Special mention should be made here of the so-called “pre-immigration” trust. Under special tax rules, a foreign trust that is settled within five (5) years of an individual becoming a US person (e.g., obtaining a green card) will be treated as what the US tax law calls a “grantor trust” for US income tax purposes if the trust does not prohibit US beneficiaries. What this means is that for income tax purposes, the immigrant individual will be taxed on all of the income earned by the trust, regardless of distributions to other persons. Such a trust, commonly called a “drop-off” trust can still be extremely useful to the would-be immigrant from an estate tax perspective even if the income earned is still taxed to him each year.
Other Important Points
A careful review of all trust or corporation structures in which the person has any interest must be undertaken before the individual becomes a US tax resident. Failing to review ownership in foreign trusts / corporations can result in surprising adverse tax consequences, including harsh penalties. For example, if the immigrant is a trust beneficiary and acquires US status he then becomes a US beneficiary of a foreign trust and must comply with numerous US tax filing requirements. Not meeting them can mean significant penalty amounts.
The individual should also understand that if he is considered “domiciled” in the US under US tax principles, that US Gift and Estate tax liability will also follow. Detailed information about the US Gift and Estate taxes and how they apply to US and non-US persons can be found at my blog post here and here.
Green Cards – Make Sure You Understand the Implications!
Individuals planning to get green cards should thoroughly understand the rules regarding “expatriation.” Holding a green card for an extended number of years (8 of the past 15 tax years) can make relinquishing the card far more complicated from a US tax perspective and, depending on the facts of the case, can result in imposition of so-called “Exit Tax” liability as well as other US tax consequences. More information on this topic can be found in my blog post category “Expatriation”.
Green Card Holders Working Outside of the US
If the green card holder will be sent on assignment outside of the US by his employer, he should be aware that the recommendations made by his tax advisers may conflict with the advice given by his immigration counsel. The US tax laws offer certain benefits to lawful permanent residents living and working in some foreign countries. The tax law permits exclusions from income tax for certain income earned abroad and for certain foreign housing costs provided by the employer. Claiming these tax benefits, however, can risk loss of the green card and can cause issues when applying for naturalization to US citizenship.

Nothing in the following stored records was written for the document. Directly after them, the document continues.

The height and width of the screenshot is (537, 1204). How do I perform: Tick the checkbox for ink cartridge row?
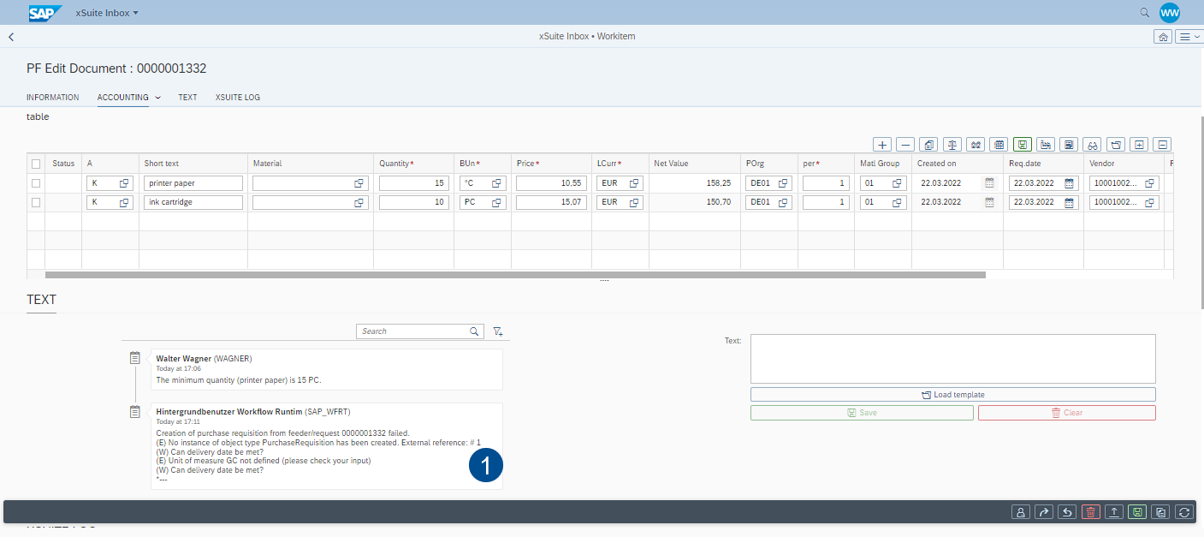pyautogui.click(x=36, y=202)
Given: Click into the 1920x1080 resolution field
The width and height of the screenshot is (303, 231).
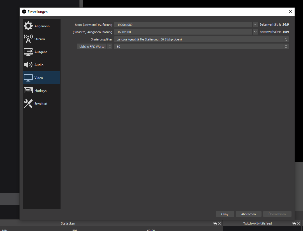Looking at the screenshot, I should (x=183, y=25).
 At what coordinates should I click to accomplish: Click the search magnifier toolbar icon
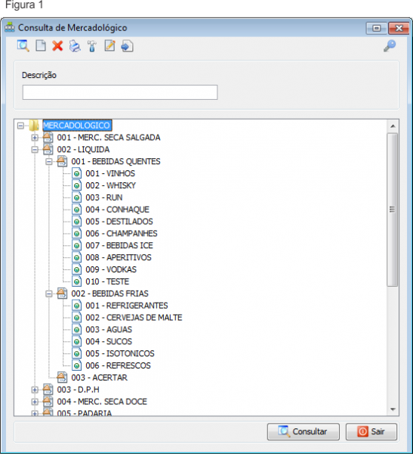(23, 46)
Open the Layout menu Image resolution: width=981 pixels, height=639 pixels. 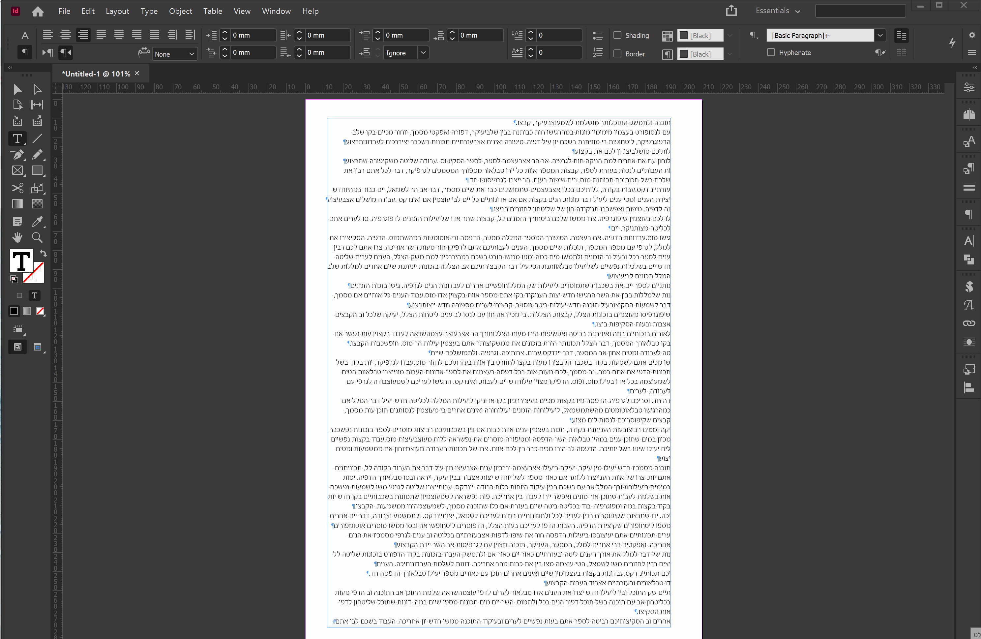pos(117,11)
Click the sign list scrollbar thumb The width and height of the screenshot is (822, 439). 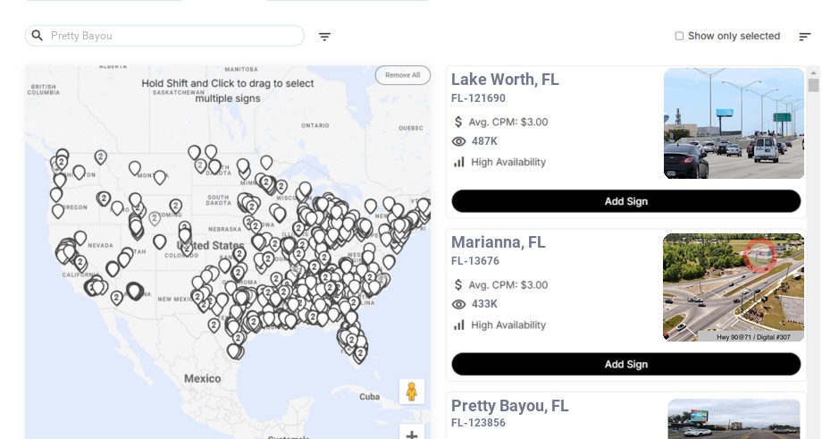click(x=813, y=85)
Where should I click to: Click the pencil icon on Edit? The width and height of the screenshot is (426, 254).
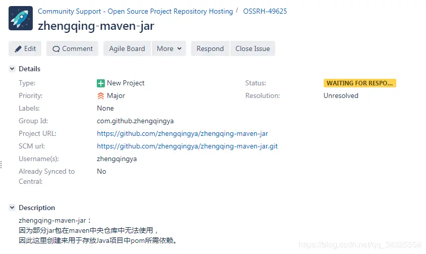(18, 49)
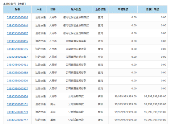Open account 03930530000067

17,33
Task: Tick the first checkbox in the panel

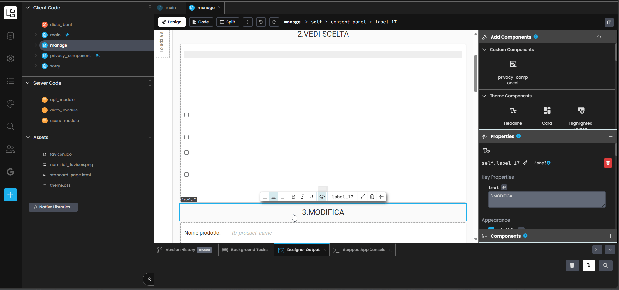Action: pos(186,115)
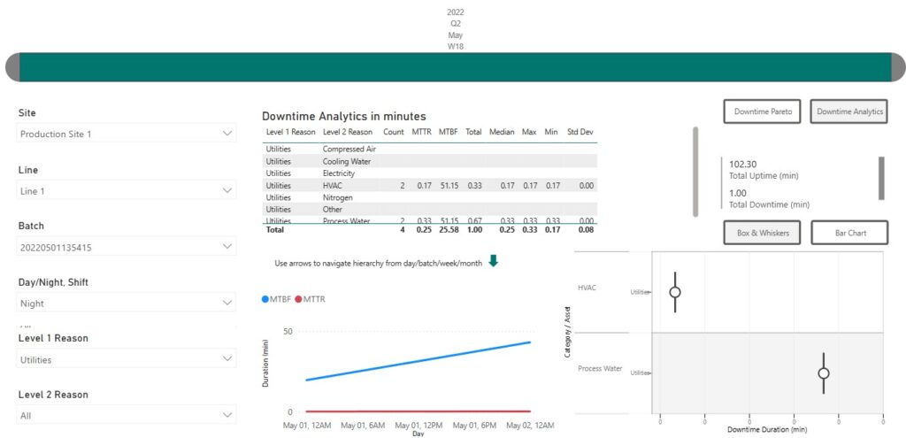Select the Downtime Analytics view button
Viewport: 906px width, 438px height.
[848, 111]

Saving tax dollars can put the maintenance of one’s green card or his naturalization application under close scrutiny since claiming the tax benefits entails representing that one is a “bona fide resident” of a foreign country or that one is physically present in a foreign country for a minimum of 330 days during a 12 month period. These assertions can evidence that the individual has abandoned his green card or that he is unable to satisfy the physical requirements of time in the US for naturalization. Very few tax return preparers will be knowledgeable about the possible immigration consequences of claiming the foreign earned income and housing exclusions. This should be carefully examined with input from both tax and immigration advisors working together.